Erik Nielsen Whitehorse International Airport  is an airport of entry located in Whitehorse, Yukon, Canada. It is part of the National Airports System, and is owned and operated by the Government of Yukon. The airport was renamed in honour of longtime Yukon Member of Parliament Erik Nielsen on December 15, 2008. The terminal handled 294,000 passengers in 2012, representing a 94% increase in passenger traffic since 2002. By 2017, this number had risen to 366,000. Air North is based in Whitehorse.

History

Development
In spring 1920, preparation for the arrival of the US Army Black Wolf Squadron (4 US DeHavilland DH-4s) began on Cyr's wood lot on the hill above Whitehorse.  The area was cleared for a landing strip.  This landing strip was used by Treadwell Mining and Yukon Airways and Exploration Co. in the mid/late 1920s.

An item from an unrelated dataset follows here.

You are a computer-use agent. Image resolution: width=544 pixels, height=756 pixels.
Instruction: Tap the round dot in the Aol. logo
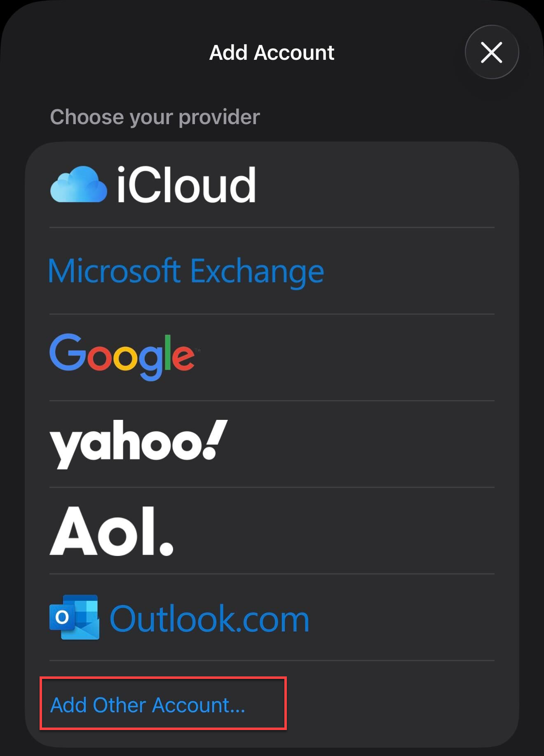(x=166, y=548)
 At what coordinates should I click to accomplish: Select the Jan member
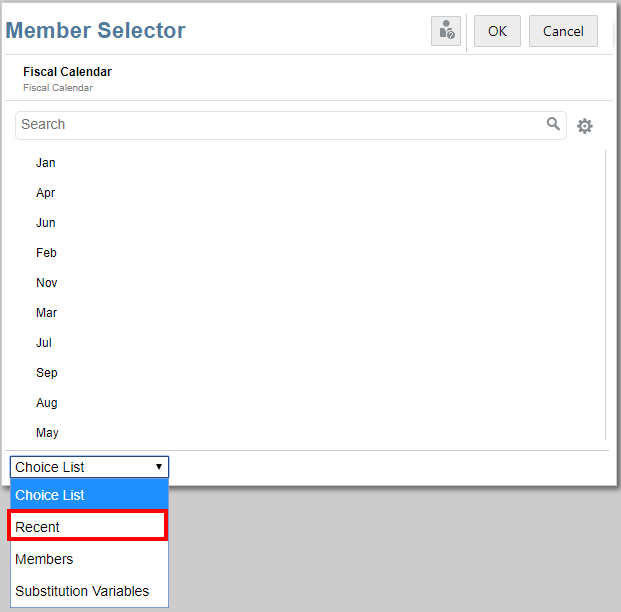46,163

Expanded between 1940 and 1941 by the federal Department of Transport, it was transferred to the Royal Canadian Air Force (RCAF) in 1942 as part of the Northwest Staging Route under the name of RCAF Station Whitehorse. It was closed in 1968 and the airfield resumed its status as a civilian airport.

The airport is classified as an airport of entry by Nav Canada and is staffed by the Canada Border Services Agency (CBSA). CBSA officers at this airport can handle aircraft with no more than 50 passengers; however, they can handle up to 225 if the aircraft is unloaded in stages.

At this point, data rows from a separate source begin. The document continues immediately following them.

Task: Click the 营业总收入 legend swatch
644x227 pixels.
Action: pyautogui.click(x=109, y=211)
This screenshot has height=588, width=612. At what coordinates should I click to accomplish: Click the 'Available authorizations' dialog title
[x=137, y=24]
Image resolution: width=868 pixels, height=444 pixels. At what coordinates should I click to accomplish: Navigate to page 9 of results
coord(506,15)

The airport has two fixed-base operators for fuel, limited aircraft maintenance facilities. The control tower operates from 7 a.m. – 9 p.m. local time, and the Whitehorse Flight Service Station provides Airport Advisory Service during the remaining hours. ARFF services are also provided 24 hours a day, 7 days a week.

In addition to scheduled commercial service, numerous small air charter operators and bush pilots use the airport and it serves as a major base for water bombers used in forest firefighting operations. The airport also controls Whitehorse Water Aerodrome, a float plane base on Schwatka Lake.

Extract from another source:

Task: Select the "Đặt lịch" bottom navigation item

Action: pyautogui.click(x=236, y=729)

The airport gained a nonstop transatlantic flight in May 1998, when an Air Transat Lockheed L-1011 landed from Frankfurt with German tourists aboard. By the summer of 2000, three airlines were flying between Whitehorse and Europe; Condor and Balair had inaugurated services to Frankfurt and Zürich, respectively. However, Air Transat's route to Germany did not return after this season. 

During the September 11 attacks, two aircraft approaching the United States from Asia were diverted to Whitehorse as part of Operation Yellow Ribbon.  One of these flights, a Boeing 747 operating as Korean Air Flight 85, was feared to be hijacked; this was not the case as the jumbo jet was low on fuel. Many of the buildings in the downtown area near the airport were evacuated as a precaution. Those who witnessed the landing by the Korean Air 747 observed the Royal Canadian Mounted Police (RCMP) order the flight crew out at gunpoint. Meanwhile, the economic impact of the attacks contributed to Balair's collapse, so the link to Switzerland ended.

The airport's parking lot is graced by an old Canadian Pacific Air Lines Douglas DC-3 on a pedestal that serves as a weather vane.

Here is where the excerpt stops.